◆ PROBLEM TO SOLVE ◆
Copy every one of the entries below word for word, line by line, changing nothing.

◆ INPUT ROWS ◆
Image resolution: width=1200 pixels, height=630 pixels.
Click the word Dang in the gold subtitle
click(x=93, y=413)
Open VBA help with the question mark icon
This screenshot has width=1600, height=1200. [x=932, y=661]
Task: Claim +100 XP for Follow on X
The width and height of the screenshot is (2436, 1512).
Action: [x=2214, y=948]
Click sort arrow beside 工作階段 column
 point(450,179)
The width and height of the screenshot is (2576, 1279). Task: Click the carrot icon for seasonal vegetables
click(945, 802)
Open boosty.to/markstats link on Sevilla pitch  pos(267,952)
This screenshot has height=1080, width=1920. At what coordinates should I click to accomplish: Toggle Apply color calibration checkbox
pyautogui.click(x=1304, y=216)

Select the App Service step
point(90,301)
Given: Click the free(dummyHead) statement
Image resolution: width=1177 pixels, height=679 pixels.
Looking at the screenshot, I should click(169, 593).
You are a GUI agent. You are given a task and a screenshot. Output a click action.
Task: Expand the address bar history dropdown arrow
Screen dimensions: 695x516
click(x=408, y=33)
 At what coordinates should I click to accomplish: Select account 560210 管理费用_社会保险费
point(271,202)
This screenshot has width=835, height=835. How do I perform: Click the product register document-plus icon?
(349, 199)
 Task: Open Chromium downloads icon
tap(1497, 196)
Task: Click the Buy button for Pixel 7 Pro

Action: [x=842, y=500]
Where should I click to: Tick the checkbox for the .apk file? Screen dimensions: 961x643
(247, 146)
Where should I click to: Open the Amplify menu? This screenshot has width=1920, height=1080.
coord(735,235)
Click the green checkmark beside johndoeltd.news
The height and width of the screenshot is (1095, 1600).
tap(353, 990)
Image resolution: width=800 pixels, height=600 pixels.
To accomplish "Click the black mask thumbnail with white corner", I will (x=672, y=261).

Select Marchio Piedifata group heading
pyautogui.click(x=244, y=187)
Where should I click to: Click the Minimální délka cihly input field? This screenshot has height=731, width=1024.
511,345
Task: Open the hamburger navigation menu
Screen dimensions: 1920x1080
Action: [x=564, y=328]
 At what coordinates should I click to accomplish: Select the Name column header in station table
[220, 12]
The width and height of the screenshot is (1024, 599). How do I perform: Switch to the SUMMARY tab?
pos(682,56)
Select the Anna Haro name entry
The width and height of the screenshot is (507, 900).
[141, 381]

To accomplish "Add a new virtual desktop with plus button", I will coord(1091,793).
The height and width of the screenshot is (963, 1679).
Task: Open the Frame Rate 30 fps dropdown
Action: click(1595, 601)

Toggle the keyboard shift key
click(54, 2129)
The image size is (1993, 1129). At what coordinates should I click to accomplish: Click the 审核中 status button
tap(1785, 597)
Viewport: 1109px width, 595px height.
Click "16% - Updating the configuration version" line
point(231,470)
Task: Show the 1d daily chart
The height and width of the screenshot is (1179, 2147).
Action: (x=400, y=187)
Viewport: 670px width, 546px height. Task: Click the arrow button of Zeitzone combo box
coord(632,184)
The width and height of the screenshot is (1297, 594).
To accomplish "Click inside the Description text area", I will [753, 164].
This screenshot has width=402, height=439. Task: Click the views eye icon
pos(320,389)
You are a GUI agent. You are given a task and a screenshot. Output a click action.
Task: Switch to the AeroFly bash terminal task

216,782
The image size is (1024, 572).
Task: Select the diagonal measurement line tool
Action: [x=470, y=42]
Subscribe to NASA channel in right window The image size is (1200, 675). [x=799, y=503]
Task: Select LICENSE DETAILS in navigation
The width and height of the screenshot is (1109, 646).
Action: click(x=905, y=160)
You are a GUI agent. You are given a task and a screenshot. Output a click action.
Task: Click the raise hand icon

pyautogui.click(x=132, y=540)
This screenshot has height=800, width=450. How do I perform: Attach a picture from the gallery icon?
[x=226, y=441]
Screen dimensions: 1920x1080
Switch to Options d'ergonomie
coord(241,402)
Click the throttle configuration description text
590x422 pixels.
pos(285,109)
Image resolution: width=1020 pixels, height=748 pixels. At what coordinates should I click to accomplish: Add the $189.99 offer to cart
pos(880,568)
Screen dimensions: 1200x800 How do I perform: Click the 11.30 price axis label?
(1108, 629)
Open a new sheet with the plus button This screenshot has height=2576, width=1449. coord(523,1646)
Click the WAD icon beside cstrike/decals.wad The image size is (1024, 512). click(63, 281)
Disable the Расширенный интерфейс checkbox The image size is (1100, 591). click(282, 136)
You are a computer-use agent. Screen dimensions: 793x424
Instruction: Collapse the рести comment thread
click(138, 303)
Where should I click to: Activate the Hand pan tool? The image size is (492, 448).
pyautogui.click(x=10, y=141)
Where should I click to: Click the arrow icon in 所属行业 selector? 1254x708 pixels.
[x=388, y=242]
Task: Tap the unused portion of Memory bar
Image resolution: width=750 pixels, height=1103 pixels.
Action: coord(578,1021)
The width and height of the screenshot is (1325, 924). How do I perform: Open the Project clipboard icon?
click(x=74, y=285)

◆ WRITTEN RESPONSE ◆
Image resolution: width=1200 pixels, height=630 pixels.
Click the word Dang in the gold subtitle
click(x=93, y=413)
Open VBA help with the question mark icon
This screenshot has width=1600, height=1200. [x=932, y=661]
Task: Claim +100 XP for Follow on X
The width and height of the screenshot is (2436, 1512).
Action: [x=2214, y=948]
Click sort arrow beside 工作階段 column
 point(450,179)
The width and height of the screenshot is (2576, 1279). Task: Click the carrot icon for seasonal vegetables
click(945, 802)
Open boosty.to/markstats link on Sevilla pitch  pos(267,952)
This screenshot has height=1080, width=1920. At what coordinates should I click to accomplish: Toggle Apply color calibration checkbox
pyautogui.click(x=1304, y=216)

Select the App Service step
point(90,301)
Given: Click the free(dummyHead) statement
Image resolution: width=1177 pixels, height=679 pixels.
Looking at the screenshot, I should click(169, 593).
You are a GUI agent. You are given a task and a screenshot. Output a click action.
Task: Expand the address bar history dropdown arrow
Screen dimensions: 695x516
click(x=408, y=33)
 At what coordinates should I click to accomplish: Select account 560210 管理费用_社会保险费
point(271,202)
This screenshot has width=835, height=835. How do I perform: Click the product register document-plus icon?
(349, 199)
 Task: Open Chromium downloads icon
tap(1497, 196)
Task: Click the Buy button for Pixel 7 Pro

Action: [x=842, y=500]
Where should I click to: Tick the checkbox for the .apk file? Screen dimensions: 961x643
(247, 146)
Where should I click to: Open the Amplify menu? This screenshot has width=1920, height=1080.
coord(735,235)
Click the green checkmark beside johndoeltd.news
The height and width of the screenshot is (1095, 1600).
tap(353, 990)
Image resolution: width=800 pixels, height=600 pixels.
To accomplish "Click the black mask thumbnail with white corner", I will (x=672, y=261).

Select Marchio Piedifata group heading
pyautogui.click(x=244, y=187)
Where should I click to: Click the Minimální délka cihly input field? This screenshot has height=731, width=1024.
511,345
Task: Open the hamburger navigation menu
Screen dimensions: 1920x1080
Action: [x=564, y=328]
 At what coordinates should I click to accomplish: Select the Name column header in station table
[220, 12]
The width and height of the screenshot is (1024, 599). How do I perform: Switch to the SUMMARY tab?
pos(682,56)
Select the Anna Haro name entry
The width and height of the screenshot is (507, 900).
[141, 381]

To accomplish "Add a new virtual desktop with plus button", I will coord(1091,793).
The height and width of the screenshot is (963, 1679).
Task: Open the Frame Rate 30 fps dropdown
Action: click(1595, 601)

Toggle the keyboard shift key
click(54, 2129)
The image size is (1993, 1129). At what coordinates should I click to accomplish: Click the 审核中 status button
tap(1785, 597)
Viewport: 1109px width, 595px height.
Click "16% - Updating the configuration version" line
point(231,470)
Task: Show the 1d daily chart
The height and width of the screenshot is (1179, 2147).
Action: (x=400, y=187)
Viewport: 670px width, 546px height. Task: Click the arrow button of Zeitzone combo box
coord(632,184)
The width and height of the screenshot is (1297, 594).
To accomplish "Click inside the Description text area", I will [753, 164].
This screenshot has width=402, height=439. Task: Click the views eye icon
pos(320,389)
You are a GUI agent. You are given a task and a screenshot. Output a click action.
Task: Switch to the AeroFly bash terminal task

216,782
The image size is (1024, 572).
Task: Select the diagonal measurement line tool
Action: [x=470, y=42]
Subscribe to NASA channel in right window The image size is (1200, 675). [x=799, y=503]
Task: Select LICENSE DETAILS in navigation
The width and height of the screenshot is (1109, 646).
Action: click(x=905, y=160)
You are a GUI agent. You are given a task and a screenshot. Output a click action.
Task: Click the raise hand icon

pyautogui.click(x=132, y=540)
This screenshot has height=800, width=450. How do I perform: Attach a picture from the gallery icon?
[x=226, y=441]
Screen dimensions: 1920x1080
Switch to Options d'ergonomie
coord(241,402)
Click the throttle configuration description text
590x422 pixels.
pos(285,109)
Image resolution: width=1020 pixels, height=748 pixels. At what coordinates should I click to accomplish: Add the $189.99 offer to cart
pos(880,568)
Screen dimensions: 1200x800 How do I perform: Click the 11.30 price axis label?
(1108, 629)
Open a new sheet with the plus button This screenshot has height=2576, width=1449. coord(523,1646)
Click the WAD icon beside cstrike/decals.wad The image size is (1024, 512). click(63, 281)
Disable the Расширенный интерфейс checkbox The image size is (1100, 591). click(282, 136)
You are a computer-use agent. Screen dimensions: 793x424
Instruction: Collapse the рести comment thread
click(138, 303)
Where should I click to: Activate the Hand pan tool? The image size is (492, 448).
pyautogui.click(x=10, y=141)
Where should I click to: Click the arrow icon in 所属行业 selector? 1254x708 pixels.
[x=388, y=242]
Task: Tap the unused portion of Memory bar
Image resolution: width=750 pixels, height=1103 pixels.
Action: coord(578,1021)
The width and height of the screenshot is (1325, 924). How do I perform: Open the Project clipboard icon?
click(x=74, y=285)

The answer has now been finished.